Rinviata al 6 aprile l’udienza per Patrick Zaki, il ricercatore egiziano dell’Alma Mater di Bologna che stamani era atteso presso il Tribunale per la sicurezza dello Stato a Mansoura per rispondere dell’accusa di diffusione di false notizie in patria e all’estero. Lo si apprende dal profilo Twitter dell’attivista. Zaki ha già trascorso 22 mesi in detenzione cautelare, e l’8 dicembre scorso è stato scarcerato (leggi l’articolo), ma non può ancora lasciare l’Egitto.
“Speriamo che qualcosa di buono accada il 6 aprile, dato che voglio essere di nuovo a Bologna il prima possibile” ha detto ai giornalisti Zaki nei pressi del Palazzo di Giustizia di Mansura. “Penso che stiano provando a prender tempo per la decisione finale, poi vedremo cosa succederà”, ha aggiunto lo studente egiziano riferendosi implicitamente al giudice monocratico e altri responsabili egiziani.
“Sto bene, ma devo confessare che le ultime settimane non sono state facili – ha raccontato a Repubblica Zaki -: ho dovuto imparare di nuovo a vivere, a usare la tecnologia, a stare con le persone. Da quando sono stato rilasciato la mia missione è stata tornare a far parte della società: non posso dire che non sia successo nulla, perché quella del carcere è stata un’esperienza lunga e difficile ma sto cercando di elaborare e di andare avanti con la mia vita”.

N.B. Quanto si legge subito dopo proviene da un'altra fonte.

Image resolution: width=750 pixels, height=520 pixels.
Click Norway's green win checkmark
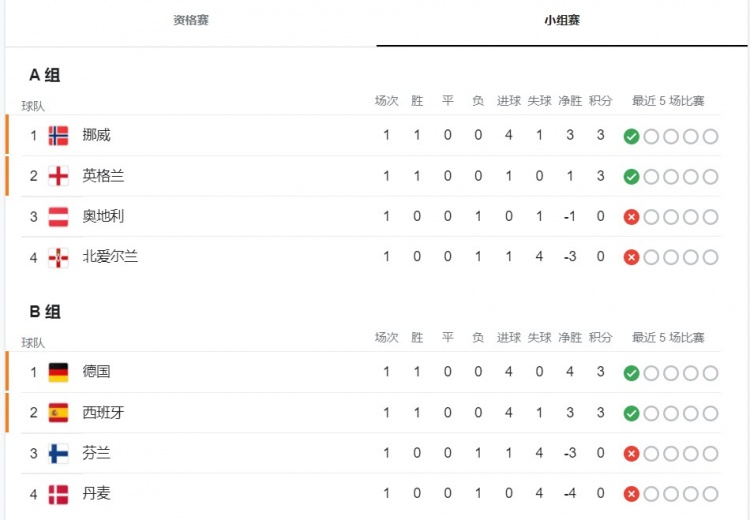pyautogui.click(x=631, y=136)
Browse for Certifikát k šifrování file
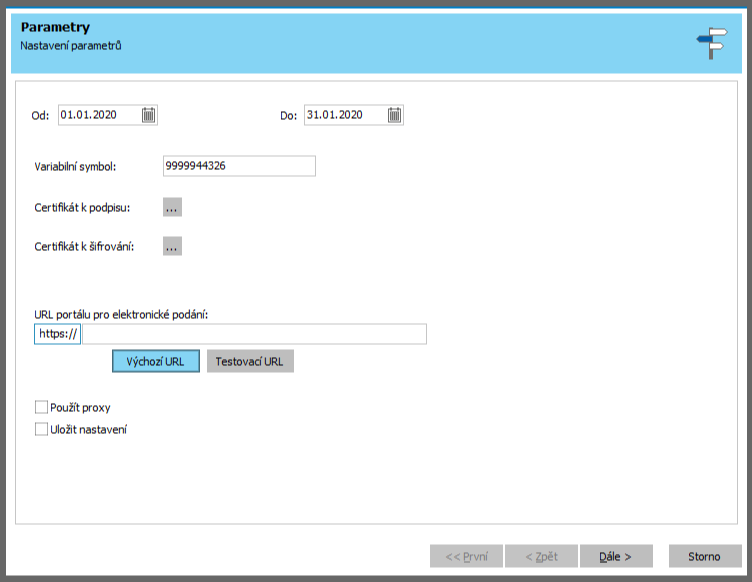Screen dimensions: 752x582 pos(172,246)
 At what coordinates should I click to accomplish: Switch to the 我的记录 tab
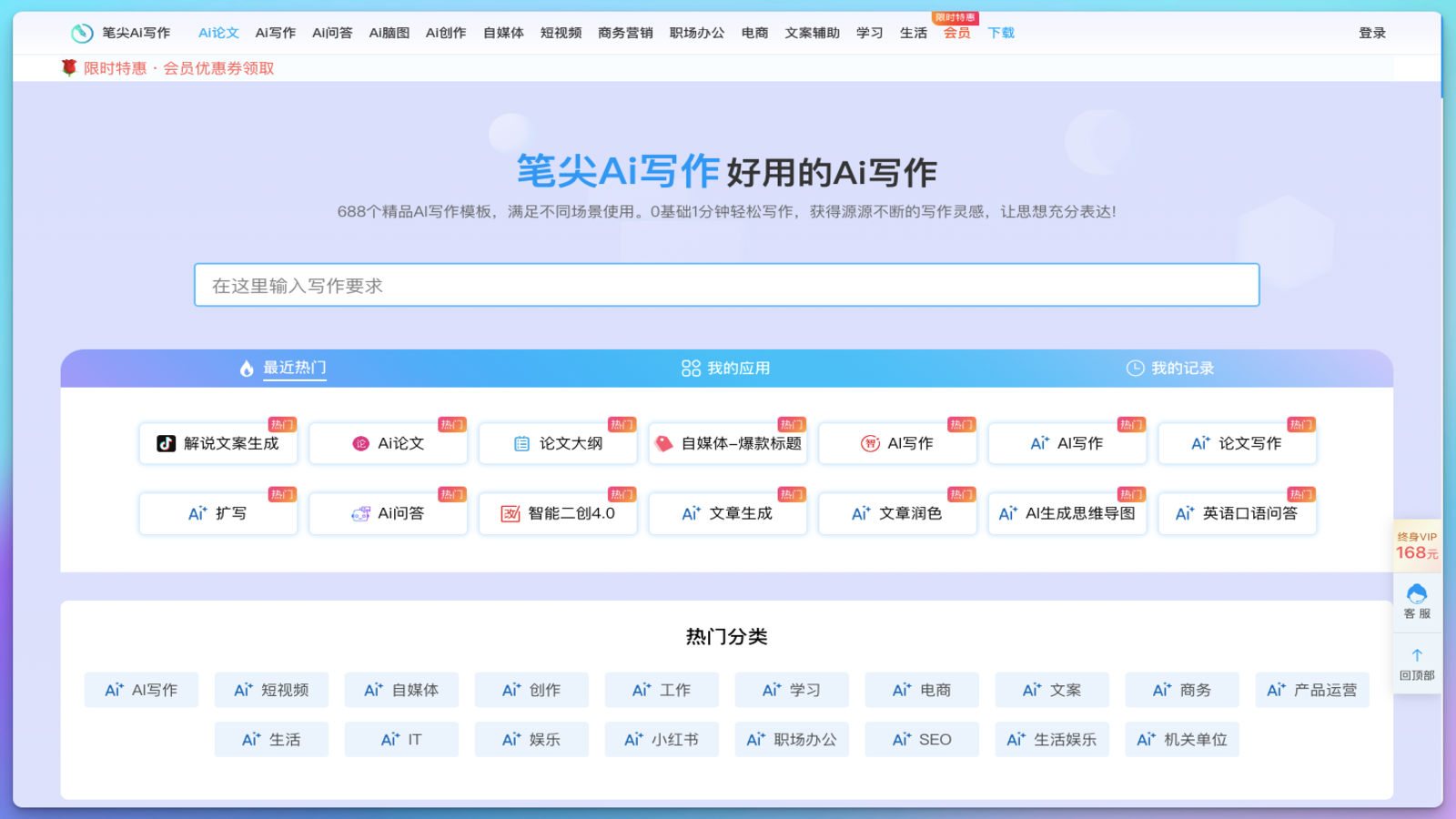(1170, 369)
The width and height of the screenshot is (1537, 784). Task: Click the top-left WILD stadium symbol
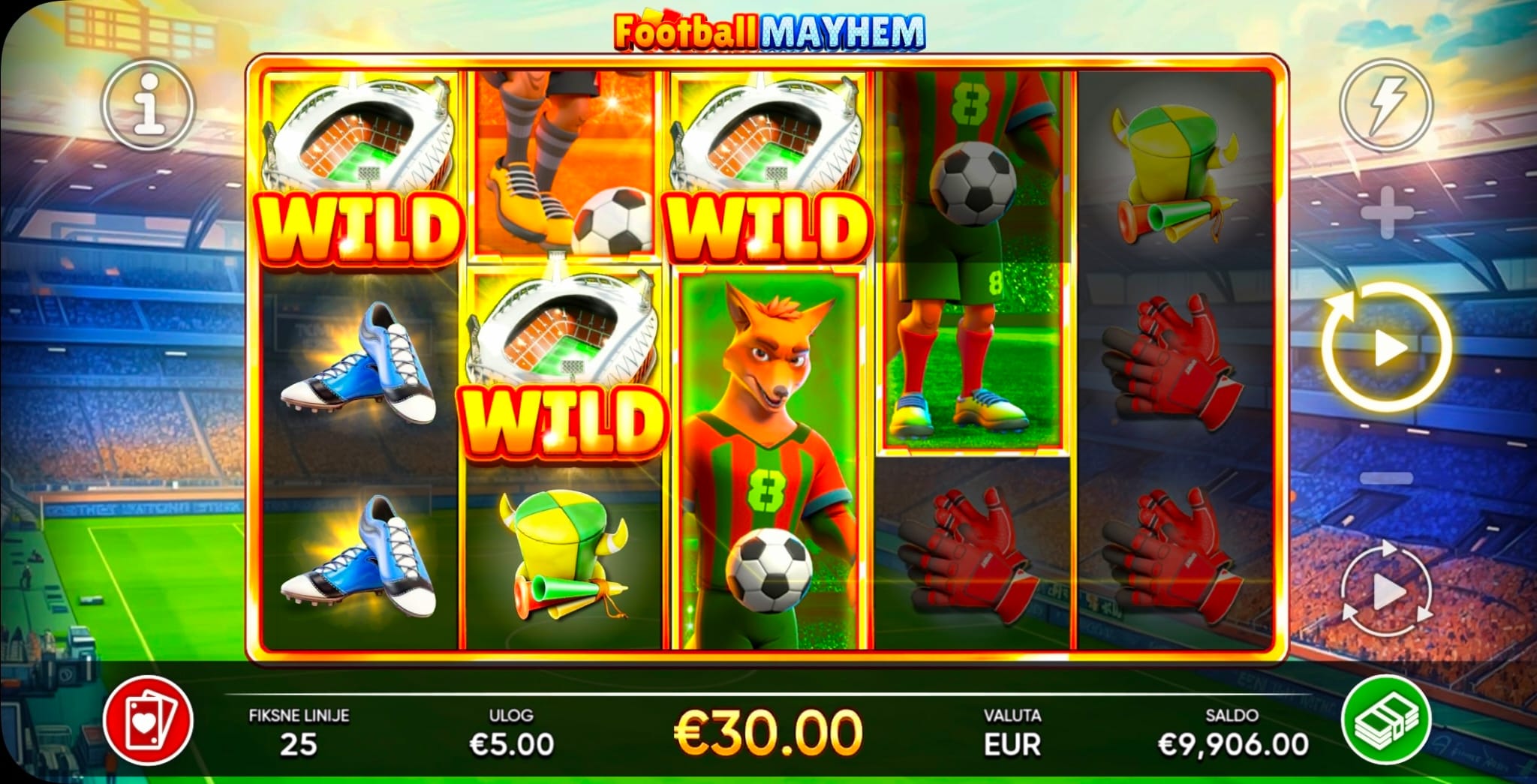click(361, 168)
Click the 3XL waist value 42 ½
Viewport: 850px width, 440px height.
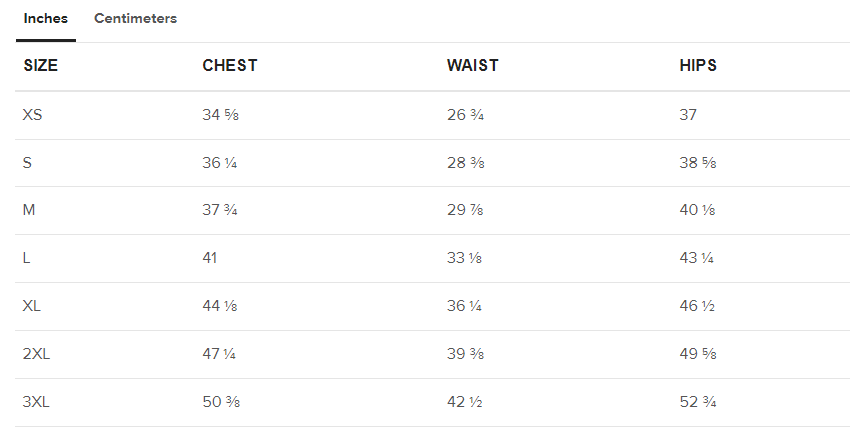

“Io non credo di essere una persona particolarmente coraggiosa – ha aggiunto lo studente egiziano – ma quando uno sceglie di lavorare sui diritti umani in Egitto sa a cosa va incontro. Sa che non è un gioco e che può passare dei momenti molto duri. Sono determinato ad andare avanti: voglio lavorare perché le persone del mio Paese e del mondo arabo possano godere di maggiore libertà”.

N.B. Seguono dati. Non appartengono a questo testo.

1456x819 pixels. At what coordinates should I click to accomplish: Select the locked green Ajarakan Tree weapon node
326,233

Quanto ai suoi piani, Zaki spiega: “Il più immediato è tornare a Bologna, il prima possibile e rimanere lì per un periodo lungo. Spero di essere con i miei colleghi per l’inizio del prossimo semestre, che è fra pochi giorni. Cosa succederà dopo non lo so: so che continuerò a lavorare sui diritti umani. Non lascerò l’Egitto per sempre. Il mio lavoro riguarda l’Egitto. Non voglio scappare. Io partirò quando si potrà ma la mia famiglia resterà qui: verrà a trovarmi certo, ma questo è il mio Paese. Non lo abbandono”.

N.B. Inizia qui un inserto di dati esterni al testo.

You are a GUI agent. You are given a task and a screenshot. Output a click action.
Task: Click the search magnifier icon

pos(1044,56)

“E’ un’attesa ancora enormemente lunga quella di Patrick per avere finalmente la sua libertà. E’ una data che ricorre quella del 6 aprile: nel 2020 e nel 2021 c’erano state altre udienze in questa data” ha commentato all’Ansa il portavoce di Amnesty International in Italia, Riccardo Noury. “Speriamo – ha aggiunto – che sia l’ultimo giorno in cui Patrick si presenterà di fronte a un giudice e fino ad allora c’è da aspettare, da stargli vicino e accompagnarlo in questa lunga attesa di quella che speriamo sia l’ultima udienza”.